------ Data

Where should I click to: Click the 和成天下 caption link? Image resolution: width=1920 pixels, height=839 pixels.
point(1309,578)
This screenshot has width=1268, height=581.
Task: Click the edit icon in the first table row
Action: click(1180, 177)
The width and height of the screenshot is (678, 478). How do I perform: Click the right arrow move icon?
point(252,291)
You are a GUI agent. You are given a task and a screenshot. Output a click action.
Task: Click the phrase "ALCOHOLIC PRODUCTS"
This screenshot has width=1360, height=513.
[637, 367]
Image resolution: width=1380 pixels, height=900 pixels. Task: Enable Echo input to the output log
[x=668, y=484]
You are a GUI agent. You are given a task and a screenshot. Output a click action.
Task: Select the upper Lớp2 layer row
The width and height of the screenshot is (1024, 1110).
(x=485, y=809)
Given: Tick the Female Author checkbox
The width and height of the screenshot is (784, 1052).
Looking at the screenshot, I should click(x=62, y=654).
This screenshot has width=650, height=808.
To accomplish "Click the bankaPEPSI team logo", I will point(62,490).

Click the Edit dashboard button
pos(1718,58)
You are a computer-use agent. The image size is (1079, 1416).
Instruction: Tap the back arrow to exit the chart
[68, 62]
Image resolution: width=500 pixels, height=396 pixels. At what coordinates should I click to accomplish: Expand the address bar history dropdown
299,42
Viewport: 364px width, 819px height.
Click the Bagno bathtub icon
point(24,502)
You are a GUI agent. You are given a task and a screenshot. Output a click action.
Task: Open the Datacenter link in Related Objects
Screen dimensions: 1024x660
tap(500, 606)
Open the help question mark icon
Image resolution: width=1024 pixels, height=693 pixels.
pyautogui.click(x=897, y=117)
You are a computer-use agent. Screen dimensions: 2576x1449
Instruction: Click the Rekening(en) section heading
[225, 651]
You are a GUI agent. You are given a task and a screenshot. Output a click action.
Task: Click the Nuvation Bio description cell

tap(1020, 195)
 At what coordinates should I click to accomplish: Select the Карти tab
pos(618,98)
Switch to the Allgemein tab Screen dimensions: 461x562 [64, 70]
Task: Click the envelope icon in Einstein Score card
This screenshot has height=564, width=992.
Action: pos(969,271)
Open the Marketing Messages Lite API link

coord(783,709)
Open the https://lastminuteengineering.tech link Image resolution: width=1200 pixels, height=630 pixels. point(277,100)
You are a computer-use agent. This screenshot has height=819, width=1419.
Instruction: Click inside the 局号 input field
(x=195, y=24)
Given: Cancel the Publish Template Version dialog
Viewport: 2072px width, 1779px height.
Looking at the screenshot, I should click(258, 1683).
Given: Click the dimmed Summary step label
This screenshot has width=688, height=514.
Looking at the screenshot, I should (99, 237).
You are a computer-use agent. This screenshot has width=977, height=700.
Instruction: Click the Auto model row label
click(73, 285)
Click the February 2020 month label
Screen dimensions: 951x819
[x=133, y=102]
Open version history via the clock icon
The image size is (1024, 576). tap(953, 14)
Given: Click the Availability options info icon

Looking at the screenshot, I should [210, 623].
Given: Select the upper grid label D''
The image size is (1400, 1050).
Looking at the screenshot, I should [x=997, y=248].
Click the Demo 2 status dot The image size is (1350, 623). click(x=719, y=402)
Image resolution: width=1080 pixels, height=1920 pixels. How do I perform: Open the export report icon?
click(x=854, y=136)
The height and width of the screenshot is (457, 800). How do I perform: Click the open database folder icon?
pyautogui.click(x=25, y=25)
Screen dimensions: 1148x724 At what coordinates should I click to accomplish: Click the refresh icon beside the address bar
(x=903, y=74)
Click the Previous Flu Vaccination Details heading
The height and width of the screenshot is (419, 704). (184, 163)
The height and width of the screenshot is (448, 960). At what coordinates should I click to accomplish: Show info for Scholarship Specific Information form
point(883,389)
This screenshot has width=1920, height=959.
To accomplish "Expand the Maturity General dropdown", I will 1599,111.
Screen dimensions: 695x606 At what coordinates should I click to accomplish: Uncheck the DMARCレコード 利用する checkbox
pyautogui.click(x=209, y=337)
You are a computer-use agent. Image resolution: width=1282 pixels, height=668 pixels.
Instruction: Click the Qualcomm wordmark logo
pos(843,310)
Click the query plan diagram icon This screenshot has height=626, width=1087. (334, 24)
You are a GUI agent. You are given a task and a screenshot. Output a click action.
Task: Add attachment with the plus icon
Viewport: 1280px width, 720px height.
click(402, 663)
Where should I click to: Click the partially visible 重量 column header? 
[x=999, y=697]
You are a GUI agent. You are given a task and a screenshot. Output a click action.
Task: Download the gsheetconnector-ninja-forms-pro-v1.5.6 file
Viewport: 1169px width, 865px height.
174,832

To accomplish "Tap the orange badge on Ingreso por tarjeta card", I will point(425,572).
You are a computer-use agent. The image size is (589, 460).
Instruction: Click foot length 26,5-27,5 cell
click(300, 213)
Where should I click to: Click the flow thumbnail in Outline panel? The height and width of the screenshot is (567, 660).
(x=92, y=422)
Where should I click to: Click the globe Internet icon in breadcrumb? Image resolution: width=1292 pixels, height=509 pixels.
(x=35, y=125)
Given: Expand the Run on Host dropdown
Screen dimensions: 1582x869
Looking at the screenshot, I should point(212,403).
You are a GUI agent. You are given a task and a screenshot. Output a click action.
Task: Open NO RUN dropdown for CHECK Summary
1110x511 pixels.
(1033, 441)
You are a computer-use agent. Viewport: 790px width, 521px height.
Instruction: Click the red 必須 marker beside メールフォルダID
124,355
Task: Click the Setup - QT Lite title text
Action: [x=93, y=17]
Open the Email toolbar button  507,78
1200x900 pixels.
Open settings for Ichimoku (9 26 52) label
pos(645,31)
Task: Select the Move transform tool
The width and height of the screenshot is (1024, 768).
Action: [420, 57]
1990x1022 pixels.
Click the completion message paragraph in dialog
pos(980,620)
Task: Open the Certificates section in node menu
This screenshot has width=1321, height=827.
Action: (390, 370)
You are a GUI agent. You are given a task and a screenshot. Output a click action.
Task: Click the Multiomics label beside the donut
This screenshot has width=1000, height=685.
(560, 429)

------------

### Assignment:
In the entries above, please find the line with "Task: Select the upper Lớp2 layer row" and the line with "You are a computer-use agent. The image size is (1079, 1416).", then write out exactly those two lines and every line between them, and nothing more.

### Answer area:
Task: Select the upper Lớp2 layer row
The width and height of the screenshot is (1024, 1110).
(x=485, y=809)
Given: Tick the Female Author checkbox
The width and height of the screenshot is (784, 1052).
Looking at the screenshot, I should click(x=62, y=654).
This screenshot has width=650, height=808.
To accomplish "Click the bankaPEPSI team logo", I will point(62,490).

Click the Edit dashboard button
pos(1718,58)
You are a computer-use agent. The image size is (1079, 1416).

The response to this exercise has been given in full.